• [QUELLTEXT]
◆ ◆ ◆ ◆ ◆
Atlantikwall, Oktober 1941. Ein namenloser junger, friedliebender Wehrmachtssoldat (Jacob Matschenz), der dem Äußeren nach dem 21-jährigen Heinrich Böll ähnelt, welcher seine eigenen Kriegserlebnisse in seiner frühen Erzählung „Vermächtnis“ schildert, hat am eigenen Leib erfahren müssen, dass „Denker nicht erwünscht“ sind in der Westfront. Dabei gibt es über den Vorfall in Nantes und weitere blutige Aktionen der Resistance durchaus kontroverse Diskussionen in den Mannschaften. Selbst unter den Attentätern bricht eine Diskussion über die Sinnhaftigkeit solcher Anschläge aus, einer von den jungen Kommunisten will sich der Wehrmacht stellen, um den hohen Blutzoll der Racheaktion zu verhindern, wird aber von den beiden anderen daran gehindert.
Lager Choisel. Der selbst erst 35-jährige, frisch ernannte Landrat von Chateaubriand, Lecornu, hat sich lange Zeit dagegen gewehrt, die 150 Geiseln auszuwählen, die von den Deutschen hingerichtet werden sollen. Letztlich hatte jedoch der Wehrmachts-Kreiskommandant Kristucat die „schlagenderen“ Argumente als Abbé Moyon, dem nur noch bleibt, den Todgeweihten Abschiedsbriefe zu ermöglichen und den Transport ihrer Habseligkeiten an die Angehörigen zu versprechen.
◆ ◆ ◆ ◆ ◆
• [PFLICHTAUFGABEN]
#1 Prüfe, ob die drei Aussagen (a), (b) und (c) mit dem Quelltext übereinstimmen, und belege jede Antwort mit den entscheidenden Worten daraus. (a) Lecornu ist 35 Jahre alt. (b) Alle drei Attentäter wollen sich der Wehrmacht stellen. (c) Die Deutschen wollen 150 Geiseln hinrichten.
#2 Gib den Abschnitt des Quelltexts wörtlich wieder, der mit den Worten „Lager Choisel. Der“ beginnt und mit „Angehörigen zu versprechen.“ endet.

• [DATENAUSZÜGE]
◆ ◆ ◆ ◆ ◆
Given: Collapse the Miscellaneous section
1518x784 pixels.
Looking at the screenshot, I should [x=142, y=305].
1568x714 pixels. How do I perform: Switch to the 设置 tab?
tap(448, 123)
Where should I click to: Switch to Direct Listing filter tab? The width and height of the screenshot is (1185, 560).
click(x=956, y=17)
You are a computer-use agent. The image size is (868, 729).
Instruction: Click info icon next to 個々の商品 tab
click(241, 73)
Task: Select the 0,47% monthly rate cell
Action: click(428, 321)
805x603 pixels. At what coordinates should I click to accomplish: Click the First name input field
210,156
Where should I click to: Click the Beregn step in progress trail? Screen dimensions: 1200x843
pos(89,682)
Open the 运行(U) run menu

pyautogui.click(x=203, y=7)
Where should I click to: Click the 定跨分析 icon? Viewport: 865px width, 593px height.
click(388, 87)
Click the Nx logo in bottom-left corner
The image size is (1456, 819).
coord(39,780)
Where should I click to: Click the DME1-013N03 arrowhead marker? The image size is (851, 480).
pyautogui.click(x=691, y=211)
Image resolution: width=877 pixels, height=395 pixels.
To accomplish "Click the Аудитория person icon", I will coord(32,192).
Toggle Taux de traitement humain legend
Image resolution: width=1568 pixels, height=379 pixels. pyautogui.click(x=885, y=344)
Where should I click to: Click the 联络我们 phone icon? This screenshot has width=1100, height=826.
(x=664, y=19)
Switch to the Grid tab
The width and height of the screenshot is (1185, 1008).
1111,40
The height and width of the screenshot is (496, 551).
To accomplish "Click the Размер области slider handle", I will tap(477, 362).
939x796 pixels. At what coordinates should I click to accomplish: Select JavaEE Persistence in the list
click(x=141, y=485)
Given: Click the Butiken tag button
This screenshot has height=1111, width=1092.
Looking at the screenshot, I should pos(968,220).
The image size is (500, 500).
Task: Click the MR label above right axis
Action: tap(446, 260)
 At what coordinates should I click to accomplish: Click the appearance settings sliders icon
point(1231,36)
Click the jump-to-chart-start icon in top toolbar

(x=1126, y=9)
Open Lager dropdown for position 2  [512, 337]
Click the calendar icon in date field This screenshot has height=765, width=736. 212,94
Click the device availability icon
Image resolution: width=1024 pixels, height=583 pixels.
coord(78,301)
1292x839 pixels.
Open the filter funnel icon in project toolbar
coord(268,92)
◆ ◆ ◆ ◆ ◆
• [ANTWORTEN IM EINZELNEN]
#1
(a) Ja: „Der selbst erst 35-jährige, frisch ernannte Landrat von Chateaubriand, Lecornu“
(b) Nein: „einer von den jungen Kommunisten will sich der Wehrmacht stellen, um den hohen Blutzoll der Racheaktion zu verhindern, wird aber von den beiden anderen daran gehindert“
(c) Ja: „die 150 Geiseln auszuwählen, die von den Deutschen hingerichtet werden sollen“

#2
Lager Choisel. Der selbst erst 35-jährige, frisch ernannte Landrat von Chateaubriand, Lecornu, hat sich lange Zeit dagegen gewehrt, die 150 Geiseln auszuwählen, die von den Deutschen hingerichtet werden sollen. Letztlich hatte jedoch der Wehrmachts-Kreiskommandant Kristucat die „schlagenderen“ Argumente als Abbé Moyon, dem nur noch bleibt, den Todgeweihten Abschiedsbriefe zu ermöglichen und den Transport ihrer Habseligkeiten an die Angehörigen zu versprechen.